Could you transcribe each entry below exactly, minus the images?

DATA SECTION.
========
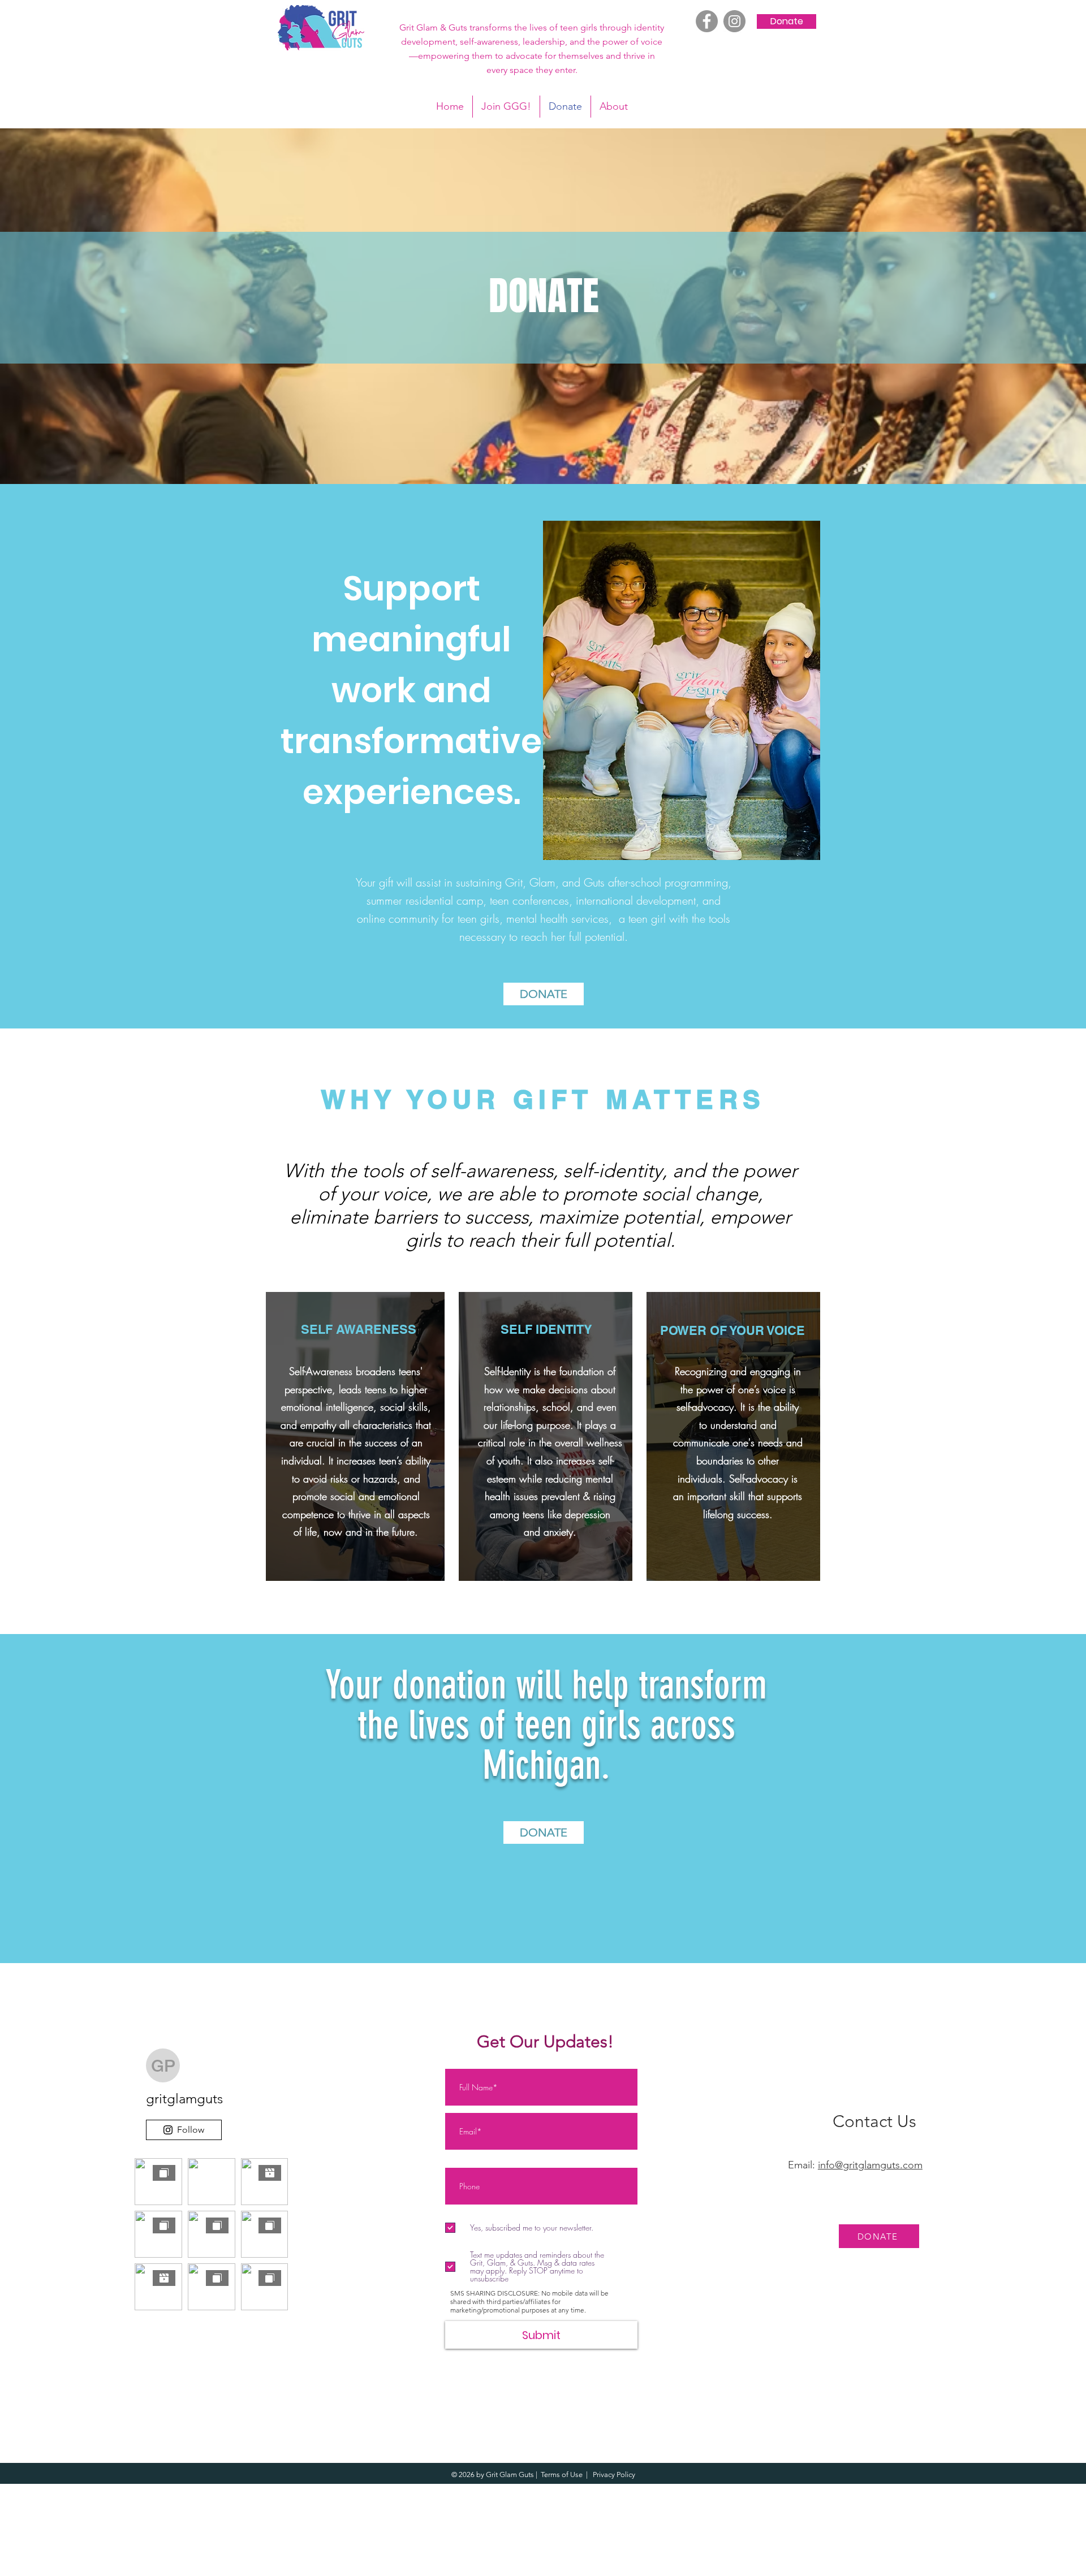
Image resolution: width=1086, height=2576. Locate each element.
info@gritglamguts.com (870, 2165)
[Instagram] (734, 21)
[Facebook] (707, 21)
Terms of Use (562, 2474)
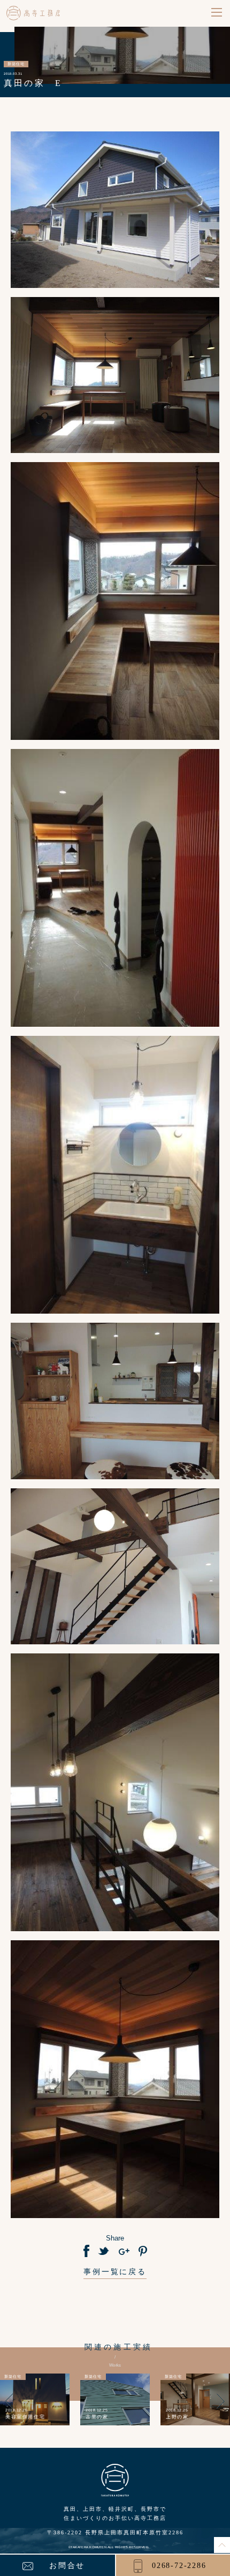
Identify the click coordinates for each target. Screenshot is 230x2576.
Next (221, 2407)
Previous (9, 2407)
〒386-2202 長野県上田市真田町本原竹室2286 (115, 2532)
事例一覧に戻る (115, 2272)
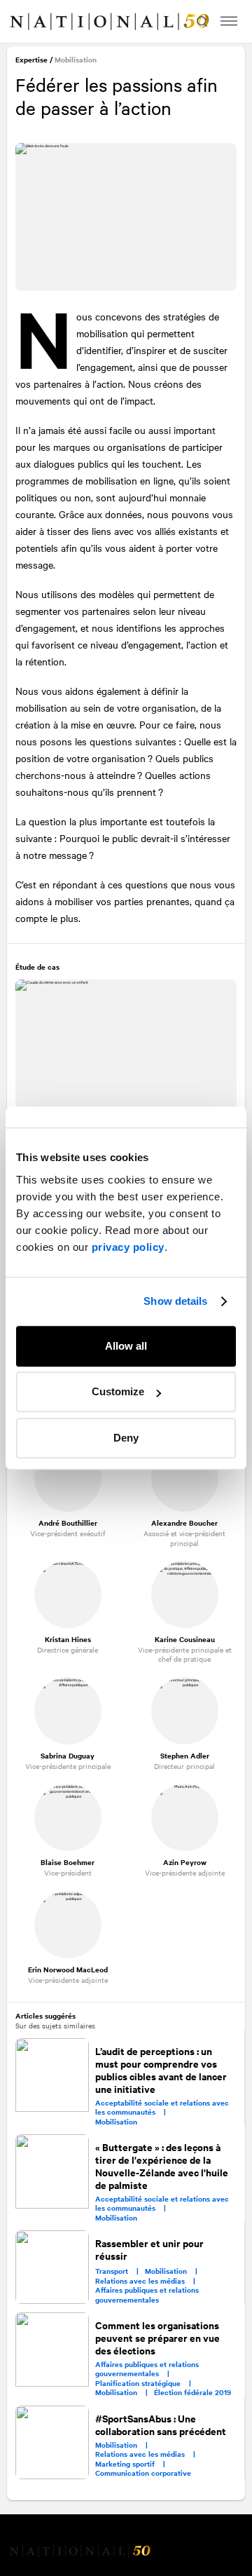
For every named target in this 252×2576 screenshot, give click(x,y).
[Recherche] (200, 21)
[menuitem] (25, 21)
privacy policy (128, 1247)
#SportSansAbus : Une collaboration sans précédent (161, 2422)
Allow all (126, 1346)
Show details (175, 1301)
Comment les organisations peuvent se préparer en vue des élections (158, 2336)
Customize (118, 1391)
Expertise (33, 61)
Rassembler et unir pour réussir (150, 2247)
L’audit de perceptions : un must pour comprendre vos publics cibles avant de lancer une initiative (161, 2068)
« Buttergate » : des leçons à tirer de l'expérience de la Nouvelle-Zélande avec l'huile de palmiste (162, 2164)
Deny (126, 1438)
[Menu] (229, 21)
========
EXERCISE ANSWER.
Image resolution: width=1086, height=2576. Locate each element.
info@gritglamguts.com (870, 2165)
[Instagram] (734, 21)
[Facebook] (707, 21)
Terms of Use (562, 2474)
Identify the click coordinates for each target. Screenshot is 230x2576.
Next (221, 2407)
Previous (9, 2407)
〒386-2202 長野県上田市真田町本原竹室2286 (115, 2532)
事例一覧に戻る (115, 2272)
For every named target in this 252×2576 screenshot, give click(x,y).
[Recherche] (200, 21)
[menuitem] (25, 21)
privacy policy (128, 1247)
#SportSansAbus : Une collaboration sans précédent (161, 2422)
Allow all (126, 1346)
Show details (175, 1301)
Comment les organisations peuvent se préparer en vue des élections (158, 2336)
Customize (118, 1391)
Expertise (33, 61)
Rassembler et unir pour réussir (150, 2247)
L’audit de perceptions : un must pour comprendre vos publics cibles avant de lancer une initiative (161, 2068)
« Buttergate » : des leçons à tirer de l'expérience de la Nouvelle-Zélande avec l'huile de palmiste (162, 2164)
Deny (126, 1438)
[Menu] (229, 21)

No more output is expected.